Reinsurance companies act to insure the risks of insurance companies. Rather than dealing with individuals, reinsurers normally work with large portfolios of life/non-life/health insurance liabilities. They are organised in much the same way that insurance companies are and the types of actuarial jobs are split in a similar fashion (reporting/capital/pricing).
There are very few “pure” actuarial consultancies, i.e. consultancies that offer only actuarial services. It is more common to see larger financial service consultancies that have specialised actuarial teams as part of their service offering. For example, the Big 4 accounting firms (see our briefing on Accountancy) all have specialised actuarial teams offering life insurance, non-life insurance, pensions and investment consulting services. There are also many smaller consultancies in the sector.

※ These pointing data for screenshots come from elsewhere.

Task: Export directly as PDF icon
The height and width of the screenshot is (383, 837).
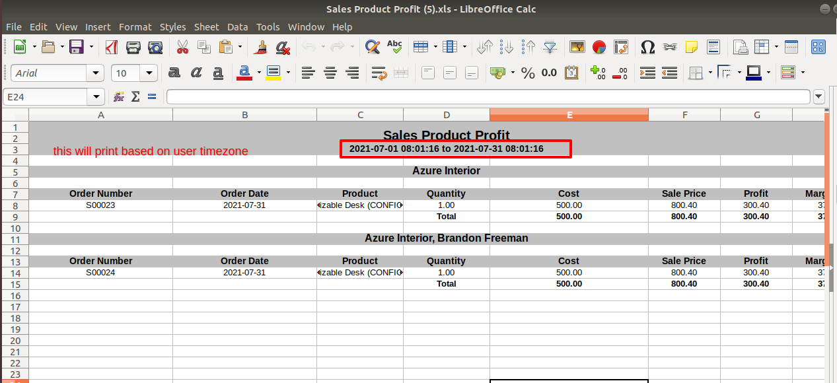Action: pos(112,47)
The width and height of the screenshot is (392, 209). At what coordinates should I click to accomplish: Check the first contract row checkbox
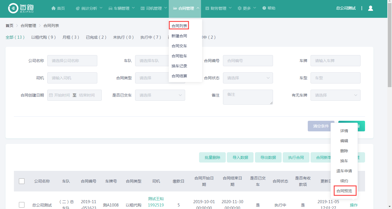22,205
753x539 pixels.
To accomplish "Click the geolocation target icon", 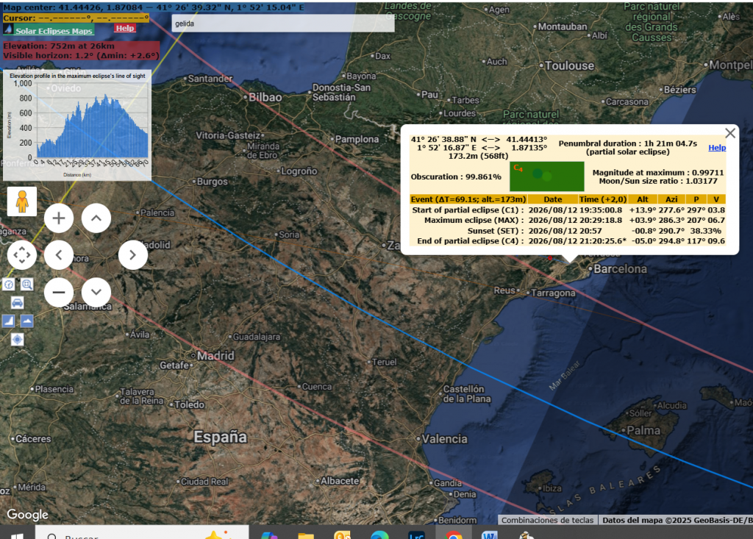I will 18,339.
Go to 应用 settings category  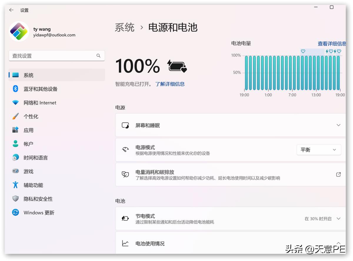click(29, 130)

These consultancies provide services to a range of corporate clients which are typically insurance companies, pension schemes and investment banks. The type of work you do within a consultancy will depend on the area of specialism you have chosen to pursue, i.e. pension actuaries will work in pensions consulting teams whilst life insurance actuaries will work in life insurance consulting teams.
Investment and finance companies
There is a diverse range of institutions in this sector offering many types of products and services (see out briefing on Banking and Investment). Traditionally it has not been the domain of actuaries, but in recent decades the actuarial skill set has been recognised as valuable when making investment decisions. The types of employers include fund managers, investment banks, hedge funds and risk management firms. Actuaries work in middle-office and front-office teams and tend to do jobs that draw on their insurance and pensions expertise as well as their strong quantitative abilities.

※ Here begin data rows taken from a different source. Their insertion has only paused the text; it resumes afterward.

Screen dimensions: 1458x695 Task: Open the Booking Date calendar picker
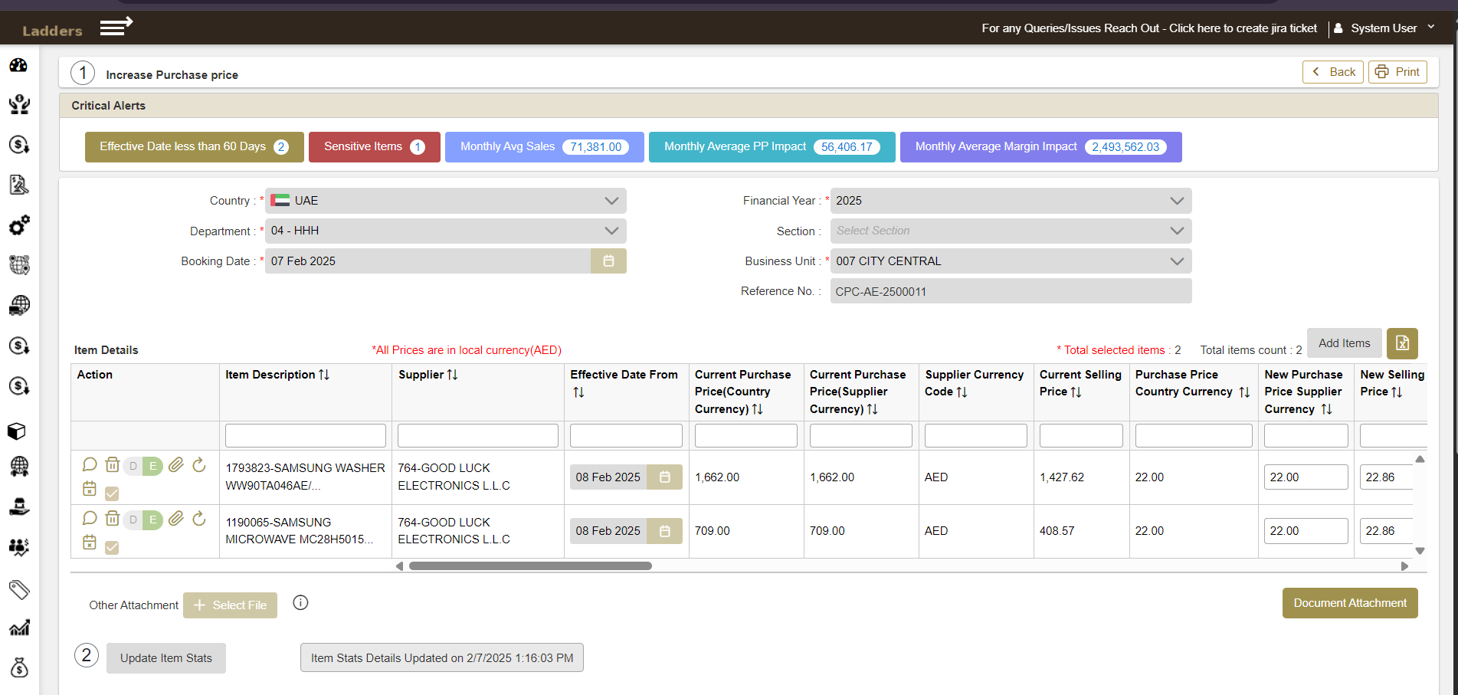pos(608,261)
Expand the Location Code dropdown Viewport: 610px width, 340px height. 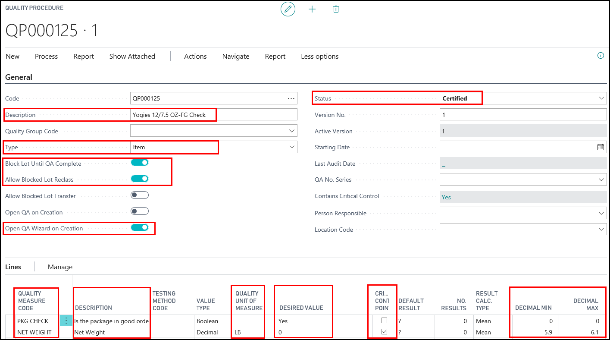(x=601, y=230)
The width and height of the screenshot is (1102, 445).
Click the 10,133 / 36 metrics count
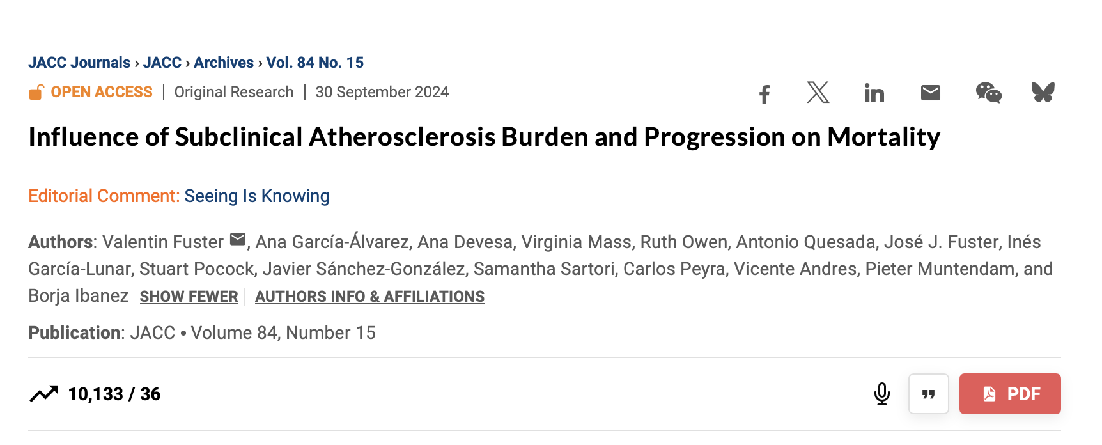coord(114,394)
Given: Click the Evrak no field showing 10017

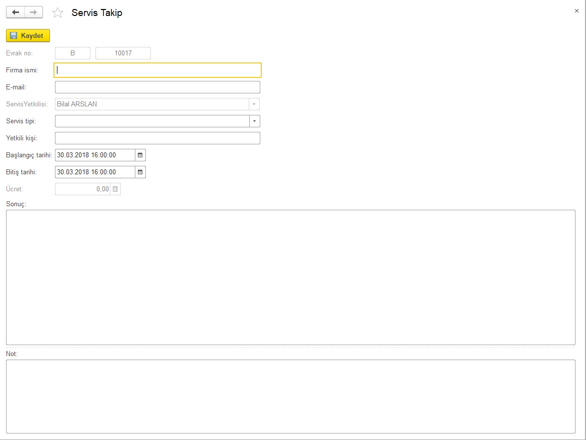Looking at the screenshot, I should (x=123, y=53).
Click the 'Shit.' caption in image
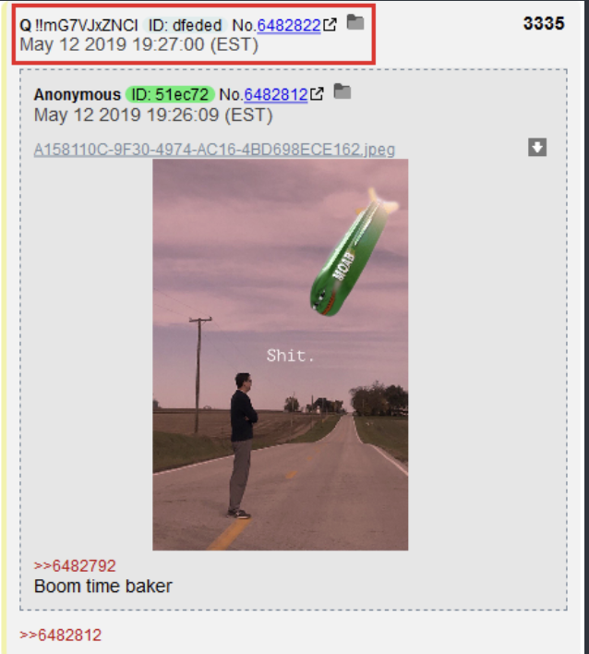This screenshot has width=589, height=654. [x=290, y=356]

There have been a growing number of actuaries working for ratings agencies in the last decade. As ratings agencies scrutinise the operations and financial positions of insurance companies, the actuarial skill-set has become very valuable in picking apart the rather sophisticated balance sheets of insurance companies. Actuaries working in rating agencies need strong investigative skills and also need to be able to apply their knowledge to a range of companies.
The role of the actuary in both the pensions and insurance sectors is a regulatory requirement. In much the same way that companies must publish their financial accounts each year and have them signed off by an auditor, insurance companies and pension schemes must also submit various actuarial reports that show their on-going financial condition. For regulatory bodies to manage the operations of insurance companies in a prudent manner, they require actuaries to help them develop their policies and also to ensure the insurance sector is working within the guidelines they set out. The Financial Services Authority (FSA) is the main UK regulator for insurance whilst the Government Actuaries Department (GAD) informs pensions-related policy.

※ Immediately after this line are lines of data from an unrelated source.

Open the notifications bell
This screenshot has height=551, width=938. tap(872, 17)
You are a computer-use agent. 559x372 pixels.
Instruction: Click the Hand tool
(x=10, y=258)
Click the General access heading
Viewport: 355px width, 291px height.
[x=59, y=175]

As mentioned above the UK civil service includes the Government Actuary’s Department which recruits both trainees and qualified actuaries. The GAD advises government on significant policy initiatives where understanding and quantifying financial risks are critical elements of good decision-making. In particular it provides advice on pensions, student loans and risk-pooling arrangements such as those for clinical negligence claims, although it also undertakes a range of work across insurance and investment sectors (in the UK and internationally).
The career path for an actuarial student is relatively open and can incorporate an individual’s strengths and interests. It is possible to get a breadth of technical experience across different practice areas whilst completing the exams and then specialise once full qualification has been achieved. It is also possible to focus on one practice area throughout your whole career. Though it is perceived to be a very technical career choice, there are options to move away from purely technical work and take on roles that involve more people management, business development or broader operational management.
The actuarial skill set also travels very well internationally with different overseas actuarial bodies recognising UK qualifications. The UK has the oldest and most developed insurance sector in the world and many emerging markets are following the UK’s model of prudential supervision of insurance companies. As a result, UK actuaries are often seen to be at the forefront of actuarial development and are highly sought after.